Write out everything from the row containing "Find the location of a particular element." down to the final row as a numbered list, skipping blank lines and leaving the pictures out.

- **Provided records**
════════════════

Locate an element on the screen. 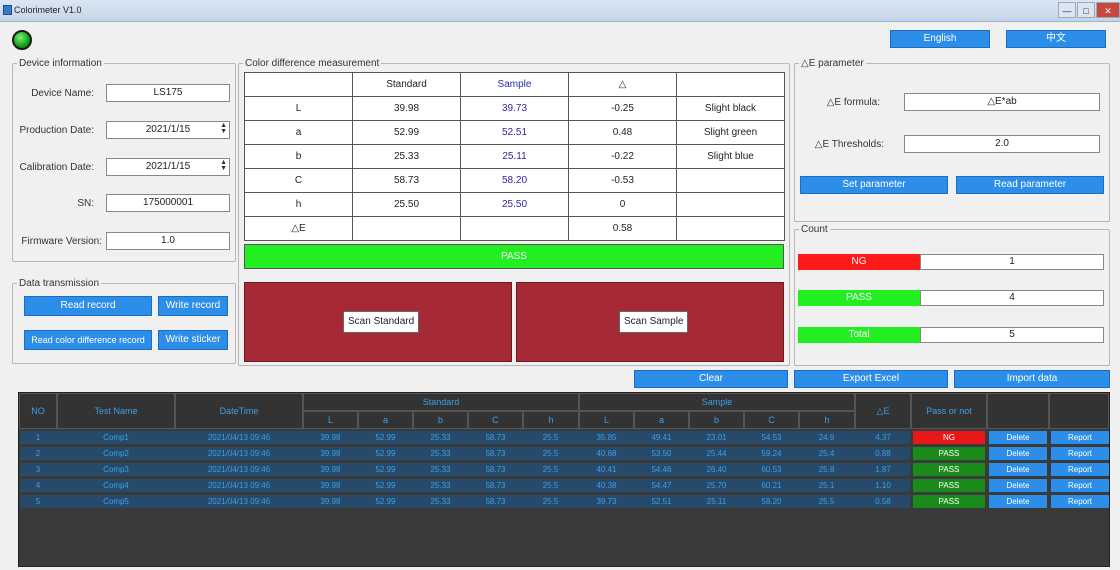 The width and height of the screenshot is (1120, 570). row-a: a 52.99 52.51 0.48 Slight green is located at coordinates (514, 132).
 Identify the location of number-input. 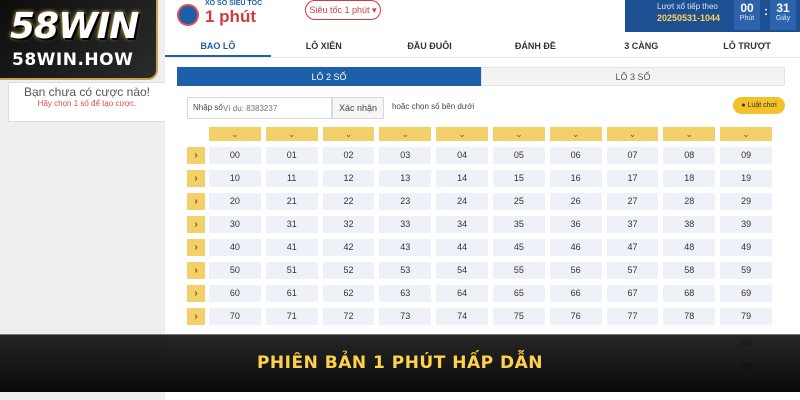
(276, 108).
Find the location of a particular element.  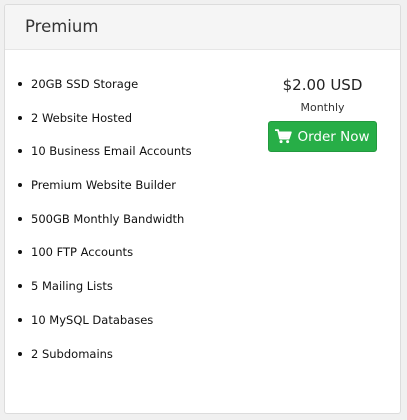

shopping-cart-icon is located at coordinates (284, 136).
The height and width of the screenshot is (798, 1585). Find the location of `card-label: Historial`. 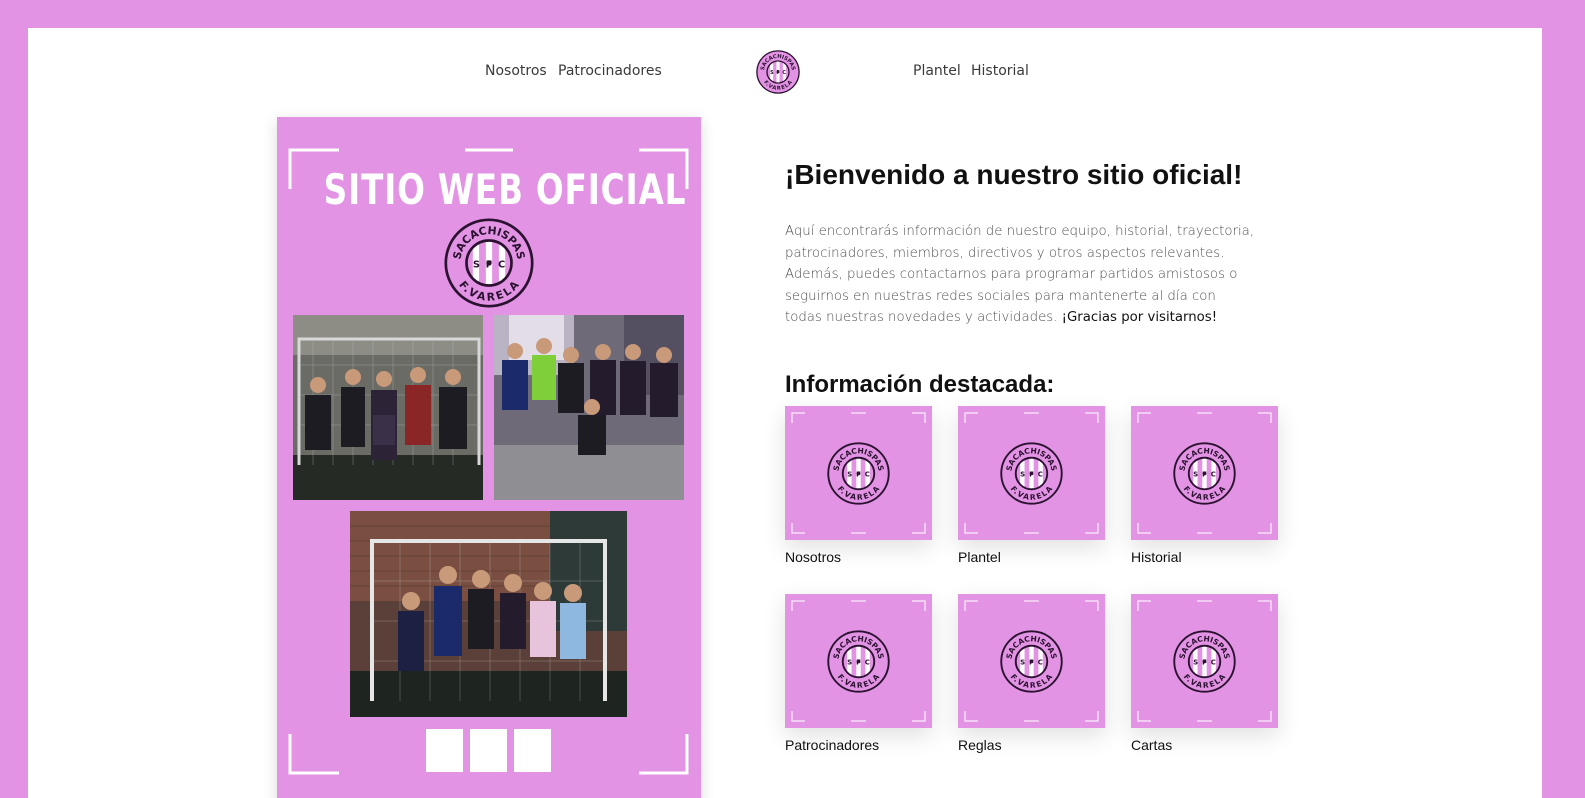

════════════════

- **Response box**
1. Find the location of a particular element.  
2. shopping-cart-icon is located at coordinates (284, 136).
3. The height and width of the screenshot is (798, 1585). Find the location of `card-label: Historial`. 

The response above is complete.